__What the task requires__:
Only lines holding the word "agent" are wanted from the records; copy all of them.
═════ Records to use ═════
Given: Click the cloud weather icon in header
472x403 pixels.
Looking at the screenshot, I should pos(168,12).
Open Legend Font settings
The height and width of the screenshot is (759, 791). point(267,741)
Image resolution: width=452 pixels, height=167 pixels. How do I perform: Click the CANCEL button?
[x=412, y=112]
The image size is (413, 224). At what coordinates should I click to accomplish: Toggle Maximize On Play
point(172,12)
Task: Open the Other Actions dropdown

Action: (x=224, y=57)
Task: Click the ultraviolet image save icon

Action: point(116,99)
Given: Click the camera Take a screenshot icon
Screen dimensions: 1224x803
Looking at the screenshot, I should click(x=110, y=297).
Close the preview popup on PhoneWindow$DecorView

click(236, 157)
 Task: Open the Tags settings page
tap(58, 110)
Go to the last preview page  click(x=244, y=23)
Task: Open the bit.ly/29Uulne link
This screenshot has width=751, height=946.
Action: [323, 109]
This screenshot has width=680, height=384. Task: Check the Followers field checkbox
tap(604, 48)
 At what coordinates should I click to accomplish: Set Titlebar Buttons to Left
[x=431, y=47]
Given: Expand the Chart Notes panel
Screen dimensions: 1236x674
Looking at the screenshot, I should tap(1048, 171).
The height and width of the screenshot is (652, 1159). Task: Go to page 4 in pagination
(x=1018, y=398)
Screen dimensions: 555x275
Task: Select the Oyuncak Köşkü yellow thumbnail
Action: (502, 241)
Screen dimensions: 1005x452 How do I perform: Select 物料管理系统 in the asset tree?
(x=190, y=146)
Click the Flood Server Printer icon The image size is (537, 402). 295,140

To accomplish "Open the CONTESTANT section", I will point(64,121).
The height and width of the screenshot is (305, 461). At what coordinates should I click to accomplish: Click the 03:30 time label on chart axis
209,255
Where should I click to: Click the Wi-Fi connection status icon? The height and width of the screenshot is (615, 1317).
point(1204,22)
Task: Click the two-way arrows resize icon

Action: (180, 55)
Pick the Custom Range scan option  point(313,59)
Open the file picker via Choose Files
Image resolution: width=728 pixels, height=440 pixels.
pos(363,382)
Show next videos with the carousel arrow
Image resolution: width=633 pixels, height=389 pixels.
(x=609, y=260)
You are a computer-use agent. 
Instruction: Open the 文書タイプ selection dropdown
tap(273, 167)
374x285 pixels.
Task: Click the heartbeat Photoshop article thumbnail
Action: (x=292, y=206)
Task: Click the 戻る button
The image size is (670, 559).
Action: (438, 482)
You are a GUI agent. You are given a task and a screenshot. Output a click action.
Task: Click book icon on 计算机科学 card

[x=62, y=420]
═════
__Answer area__:
You are a computer-use agent. 
You are a GUI agent. You are given a task and a screenshot. Output a click action.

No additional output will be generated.